Find each line in the records below that contains the word "input", and copy it out.

• [Record set]:
____________

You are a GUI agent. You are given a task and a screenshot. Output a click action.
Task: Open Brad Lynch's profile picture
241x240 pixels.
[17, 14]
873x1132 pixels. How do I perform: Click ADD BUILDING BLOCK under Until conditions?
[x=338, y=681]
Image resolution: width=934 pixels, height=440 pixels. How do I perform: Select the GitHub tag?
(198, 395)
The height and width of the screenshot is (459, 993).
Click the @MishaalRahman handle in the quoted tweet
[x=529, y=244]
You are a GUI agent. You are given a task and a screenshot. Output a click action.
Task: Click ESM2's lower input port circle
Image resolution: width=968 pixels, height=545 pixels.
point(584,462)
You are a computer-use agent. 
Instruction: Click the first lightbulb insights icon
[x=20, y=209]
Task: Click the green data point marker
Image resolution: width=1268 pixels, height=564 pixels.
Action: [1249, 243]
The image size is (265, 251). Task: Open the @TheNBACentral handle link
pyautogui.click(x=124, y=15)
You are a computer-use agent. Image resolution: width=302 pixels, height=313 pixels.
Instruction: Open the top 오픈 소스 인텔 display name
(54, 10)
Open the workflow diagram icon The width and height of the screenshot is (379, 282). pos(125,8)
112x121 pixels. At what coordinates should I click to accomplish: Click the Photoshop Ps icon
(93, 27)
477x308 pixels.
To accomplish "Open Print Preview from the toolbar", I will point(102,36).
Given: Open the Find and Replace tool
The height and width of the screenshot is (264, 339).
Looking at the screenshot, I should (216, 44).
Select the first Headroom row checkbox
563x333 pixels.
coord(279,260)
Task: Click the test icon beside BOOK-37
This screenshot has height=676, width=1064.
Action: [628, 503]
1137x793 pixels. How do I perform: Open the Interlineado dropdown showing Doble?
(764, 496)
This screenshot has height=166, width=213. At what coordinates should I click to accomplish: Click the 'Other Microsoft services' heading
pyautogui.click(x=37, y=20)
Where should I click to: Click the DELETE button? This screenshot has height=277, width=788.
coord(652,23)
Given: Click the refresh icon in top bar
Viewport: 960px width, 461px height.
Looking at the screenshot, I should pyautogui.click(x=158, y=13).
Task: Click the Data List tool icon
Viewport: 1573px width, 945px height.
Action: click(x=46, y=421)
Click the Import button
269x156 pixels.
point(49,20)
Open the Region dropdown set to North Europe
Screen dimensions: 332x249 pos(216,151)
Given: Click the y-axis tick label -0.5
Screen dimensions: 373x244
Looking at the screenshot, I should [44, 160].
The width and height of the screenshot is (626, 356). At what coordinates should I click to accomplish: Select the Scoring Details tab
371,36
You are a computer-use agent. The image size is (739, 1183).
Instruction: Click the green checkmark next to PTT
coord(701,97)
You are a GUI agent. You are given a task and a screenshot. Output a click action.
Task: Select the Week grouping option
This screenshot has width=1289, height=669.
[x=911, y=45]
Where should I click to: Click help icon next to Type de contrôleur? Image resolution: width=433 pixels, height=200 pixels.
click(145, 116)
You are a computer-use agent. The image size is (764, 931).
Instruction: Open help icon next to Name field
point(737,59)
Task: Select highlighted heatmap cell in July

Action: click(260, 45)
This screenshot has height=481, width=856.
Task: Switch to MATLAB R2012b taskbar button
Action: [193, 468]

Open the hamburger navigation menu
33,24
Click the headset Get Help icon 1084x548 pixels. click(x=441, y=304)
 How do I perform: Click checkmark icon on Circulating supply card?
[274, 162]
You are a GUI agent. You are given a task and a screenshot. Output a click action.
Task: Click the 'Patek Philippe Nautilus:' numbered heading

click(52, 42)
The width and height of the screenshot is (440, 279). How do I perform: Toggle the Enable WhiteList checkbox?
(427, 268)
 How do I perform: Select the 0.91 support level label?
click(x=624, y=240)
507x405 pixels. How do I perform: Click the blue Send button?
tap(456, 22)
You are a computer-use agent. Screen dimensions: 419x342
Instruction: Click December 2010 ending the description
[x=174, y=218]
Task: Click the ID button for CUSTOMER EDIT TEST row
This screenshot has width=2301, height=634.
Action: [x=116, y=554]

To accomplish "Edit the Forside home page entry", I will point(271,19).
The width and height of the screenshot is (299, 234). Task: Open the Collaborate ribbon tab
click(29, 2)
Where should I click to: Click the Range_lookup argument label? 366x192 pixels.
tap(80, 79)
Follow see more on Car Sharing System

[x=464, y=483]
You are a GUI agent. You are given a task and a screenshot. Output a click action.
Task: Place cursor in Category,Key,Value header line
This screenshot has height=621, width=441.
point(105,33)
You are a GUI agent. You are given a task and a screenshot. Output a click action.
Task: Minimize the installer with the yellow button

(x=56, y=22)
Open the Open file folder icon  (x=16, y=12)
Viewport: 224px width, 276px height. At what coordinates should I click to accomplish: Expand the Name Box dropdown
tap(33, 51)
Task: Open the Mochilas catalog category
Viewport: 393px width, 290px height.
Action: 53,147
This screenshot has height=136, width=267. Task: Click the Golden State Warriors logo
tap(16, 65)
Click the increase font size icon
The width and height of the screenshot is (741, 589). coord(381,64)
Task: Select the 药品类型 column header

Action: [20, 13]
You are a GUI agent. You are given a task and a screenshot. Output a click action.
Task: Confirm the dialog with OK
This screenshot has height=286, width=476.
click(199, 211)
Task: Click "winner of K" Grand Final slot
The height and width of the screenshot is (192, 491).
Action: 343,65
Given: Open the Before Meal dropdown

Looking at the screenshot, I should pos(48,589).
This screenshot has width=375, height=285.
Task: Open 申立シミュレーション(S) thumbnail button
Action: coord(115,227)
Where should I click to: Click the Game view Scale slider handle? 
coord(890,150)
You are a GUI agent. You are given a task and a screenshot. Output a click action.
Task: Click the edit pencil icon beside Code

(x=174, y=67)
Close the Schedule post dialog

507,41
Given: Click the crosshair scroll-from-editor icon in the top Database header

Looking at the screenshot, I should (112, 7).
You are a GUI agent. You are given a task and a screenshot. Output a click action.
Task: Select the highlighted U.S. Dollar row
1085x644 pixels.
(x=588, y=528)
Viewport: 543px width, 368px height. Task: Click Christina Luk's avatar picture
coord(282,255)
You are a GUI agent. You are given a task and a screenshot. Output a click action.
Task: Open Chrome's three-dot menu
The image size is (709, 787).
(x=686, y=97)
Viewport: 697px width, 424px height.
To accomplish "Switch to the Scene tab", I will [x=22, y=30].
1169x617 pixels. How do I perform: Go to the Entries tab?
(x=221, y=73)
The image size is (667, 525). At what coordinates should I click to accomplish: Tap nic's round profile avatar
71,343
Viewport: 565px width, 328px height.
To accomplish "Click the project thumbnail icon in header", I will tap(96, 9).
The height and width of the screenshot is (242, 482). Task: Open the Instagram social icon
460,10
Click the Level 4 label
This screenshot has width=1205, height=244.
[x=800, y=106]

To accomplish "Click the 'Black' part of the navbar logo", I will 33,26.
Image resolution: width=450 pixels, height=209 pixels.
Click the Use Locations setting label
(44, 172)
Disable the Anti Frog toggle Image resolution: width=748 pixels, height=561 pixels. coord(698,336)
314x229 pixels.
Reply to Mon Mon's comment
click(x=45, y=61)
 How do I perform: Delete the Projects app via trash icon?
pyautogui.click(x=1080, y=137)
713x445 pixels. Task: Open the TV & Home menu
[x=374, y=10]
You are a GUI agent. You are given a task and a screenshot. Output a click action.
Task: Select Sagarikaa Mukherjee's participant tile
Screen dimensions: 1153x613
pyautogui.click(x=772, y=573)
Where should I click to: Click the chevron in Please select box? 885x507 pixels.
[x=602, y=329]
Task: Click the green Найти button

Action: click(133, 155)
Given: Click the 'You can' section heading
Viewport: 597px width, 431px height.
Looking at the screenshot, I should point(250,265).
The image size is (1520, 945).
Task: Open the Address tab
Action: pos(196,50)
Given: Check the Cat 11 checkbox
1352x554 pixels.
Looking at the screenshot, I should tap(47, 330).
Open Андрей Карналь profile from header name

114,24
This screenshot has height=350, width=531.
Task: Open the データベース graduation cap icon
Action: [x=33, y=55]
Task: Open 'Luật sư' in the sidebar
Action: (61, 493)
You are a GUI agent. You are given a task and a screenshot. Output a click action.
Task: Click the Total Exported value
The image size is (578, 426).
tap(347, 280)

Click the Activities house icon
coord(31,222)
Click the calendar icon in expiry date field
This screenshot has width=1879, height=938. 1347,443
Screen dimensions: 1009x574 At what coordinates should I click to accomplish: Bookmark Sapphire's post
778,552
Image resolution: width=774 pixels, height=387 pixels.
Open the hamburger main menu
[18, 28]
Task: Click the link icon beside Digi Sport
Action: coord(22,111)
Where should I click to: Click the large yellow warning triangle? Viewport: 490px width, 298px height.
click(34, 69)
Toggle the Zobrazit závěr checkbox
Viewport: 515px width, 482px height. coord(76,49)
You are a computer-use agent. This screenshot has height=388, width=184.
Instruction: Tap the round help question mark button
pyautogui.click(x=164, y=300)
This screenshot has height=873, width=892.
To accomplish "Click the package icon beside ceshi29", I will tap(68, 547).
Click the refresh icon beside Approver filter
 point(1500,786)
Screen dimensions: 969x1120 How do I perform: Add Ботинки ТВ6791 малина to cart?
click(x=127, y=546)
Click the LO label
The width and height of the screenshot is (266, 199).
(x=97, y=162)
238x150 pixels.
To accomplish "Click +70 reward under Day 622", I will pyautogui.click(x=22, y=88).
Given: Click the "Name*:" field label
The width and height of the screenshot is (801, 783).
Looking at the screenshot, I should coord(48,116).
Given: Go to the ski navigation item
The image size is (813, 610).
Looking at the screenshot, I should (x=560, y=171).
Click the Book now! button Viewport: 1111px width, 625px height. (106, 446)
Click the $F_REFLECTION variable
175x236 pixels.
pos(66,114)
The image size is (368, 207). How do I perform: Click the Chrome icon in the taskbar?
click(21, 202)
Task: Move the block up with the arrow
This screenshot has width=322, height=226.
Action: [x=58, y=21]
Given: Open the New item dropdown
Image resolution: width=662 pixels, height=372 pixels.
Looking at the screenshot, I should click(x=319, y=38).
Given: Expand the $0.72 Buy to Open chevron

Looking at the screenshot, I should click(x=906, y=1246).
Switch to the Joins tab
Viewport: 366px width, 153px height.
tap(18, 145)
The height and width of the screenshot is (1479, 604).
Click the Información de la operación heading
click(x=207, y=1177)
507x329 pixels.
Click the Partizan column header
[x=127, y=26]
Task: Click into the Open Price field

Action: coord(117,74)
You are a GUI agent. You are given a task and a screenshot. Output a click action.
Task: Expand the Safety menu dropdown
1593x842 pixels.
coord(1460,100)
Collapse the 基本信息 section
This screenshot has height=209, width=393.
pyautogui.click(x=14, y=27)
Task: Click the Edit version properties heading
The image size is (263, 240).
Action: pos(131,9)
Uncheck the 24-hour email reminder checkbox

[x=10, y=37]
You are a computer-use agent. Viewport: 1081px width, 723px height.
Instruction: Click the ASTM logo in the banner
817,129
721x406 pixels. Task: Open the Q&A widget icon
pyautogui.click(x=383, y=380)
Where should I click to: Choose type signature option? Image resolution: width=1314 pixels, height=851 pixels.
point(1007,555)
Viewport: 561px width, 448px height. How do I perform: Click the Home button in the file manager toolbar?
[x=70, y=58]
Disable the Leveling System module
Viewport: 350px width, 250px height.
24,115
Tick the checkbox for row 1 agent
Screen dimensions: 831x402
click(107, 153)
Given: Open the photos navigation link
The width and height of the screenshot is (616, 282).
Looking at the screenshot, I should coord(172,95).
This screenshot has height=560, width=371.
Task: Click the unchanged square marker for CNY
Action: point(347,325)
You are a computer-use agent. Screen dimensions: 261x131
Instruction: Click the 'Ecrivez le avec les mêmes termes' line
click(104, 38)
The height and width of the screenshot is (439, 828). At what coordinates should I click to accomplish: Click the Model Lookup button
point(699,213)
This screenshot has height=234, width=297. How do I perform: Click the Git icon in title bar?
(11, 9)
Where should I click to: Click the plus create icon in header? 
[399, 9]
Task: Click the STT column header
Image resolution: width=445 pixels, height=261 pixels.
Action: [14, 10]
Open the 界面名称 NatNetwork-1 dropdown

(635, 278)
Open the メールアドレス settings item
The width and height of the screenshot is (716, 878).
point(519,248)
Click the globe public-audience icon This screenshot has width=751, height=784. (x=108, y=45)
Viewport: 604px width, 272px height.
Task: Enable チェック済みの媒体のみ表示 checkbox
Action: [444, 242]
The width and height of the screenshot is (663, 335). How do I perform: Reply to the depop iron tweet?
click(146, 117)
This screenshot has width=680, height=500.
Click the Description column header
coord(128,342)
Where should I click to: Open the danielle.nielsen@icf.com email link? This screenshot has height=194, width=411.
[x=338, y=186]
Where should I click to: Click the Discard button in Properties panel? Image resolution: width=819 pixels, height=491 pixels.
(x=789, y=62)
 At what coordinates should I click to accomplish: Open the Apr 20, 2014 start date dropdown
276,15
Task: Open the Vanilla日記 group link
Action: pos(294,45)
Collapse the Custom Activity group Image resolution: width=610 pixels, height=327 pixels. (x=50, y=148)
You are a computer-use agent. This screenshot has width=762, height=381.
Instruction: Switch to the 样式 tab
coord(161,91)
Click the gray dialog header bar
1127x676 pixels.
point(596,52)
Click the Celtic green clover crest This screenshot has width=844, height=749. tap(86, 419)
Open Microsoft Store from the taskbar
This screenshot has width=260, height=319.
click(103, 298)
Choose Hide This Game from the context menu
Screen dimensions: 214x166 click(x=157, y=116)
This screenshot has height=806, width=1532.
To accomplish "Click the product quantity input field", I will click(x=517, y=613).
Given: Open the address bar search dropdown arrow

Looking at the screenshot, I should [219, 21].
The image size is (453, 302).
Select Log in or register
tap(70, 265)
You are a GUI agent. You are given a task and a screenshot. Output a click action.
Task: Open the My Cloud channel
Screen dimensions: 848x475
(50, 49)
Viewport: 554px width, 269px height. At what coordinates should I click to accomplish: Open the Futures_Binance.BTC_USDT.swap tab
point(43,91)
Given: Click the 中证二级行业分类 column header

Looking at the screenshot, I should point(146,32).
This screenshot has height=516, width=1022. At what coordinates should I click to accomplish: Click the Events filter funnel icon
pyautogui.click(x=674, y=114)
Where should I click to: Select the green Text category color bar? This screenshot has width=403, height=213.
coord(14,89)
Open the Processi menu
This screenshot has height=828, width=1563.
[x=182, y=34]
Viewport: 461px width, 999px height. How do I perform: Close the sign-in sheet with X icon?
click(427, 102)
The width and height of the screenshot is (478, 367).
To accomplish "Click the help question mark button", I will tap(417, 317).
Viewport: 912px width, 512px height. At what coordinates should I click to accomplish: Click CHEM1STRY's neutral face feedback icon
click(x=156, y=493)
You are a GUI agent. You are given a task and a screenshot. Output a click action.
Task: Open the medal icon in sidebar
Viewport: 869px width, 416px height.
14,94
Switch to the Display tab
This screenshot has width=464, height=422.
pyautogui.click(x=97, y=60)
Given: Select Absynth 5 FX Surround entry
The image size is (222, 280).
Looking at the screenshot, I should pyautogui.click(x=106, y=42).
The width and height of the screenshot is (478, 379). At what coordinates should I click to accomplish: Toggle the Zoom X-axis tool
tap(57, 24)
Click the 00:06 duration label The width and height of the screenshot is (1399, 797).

____________

• [Response area]:
Task: Click ESM2's lower input port circle
To accomplish "Click the product quantity input field", I will click(x=517, y=613).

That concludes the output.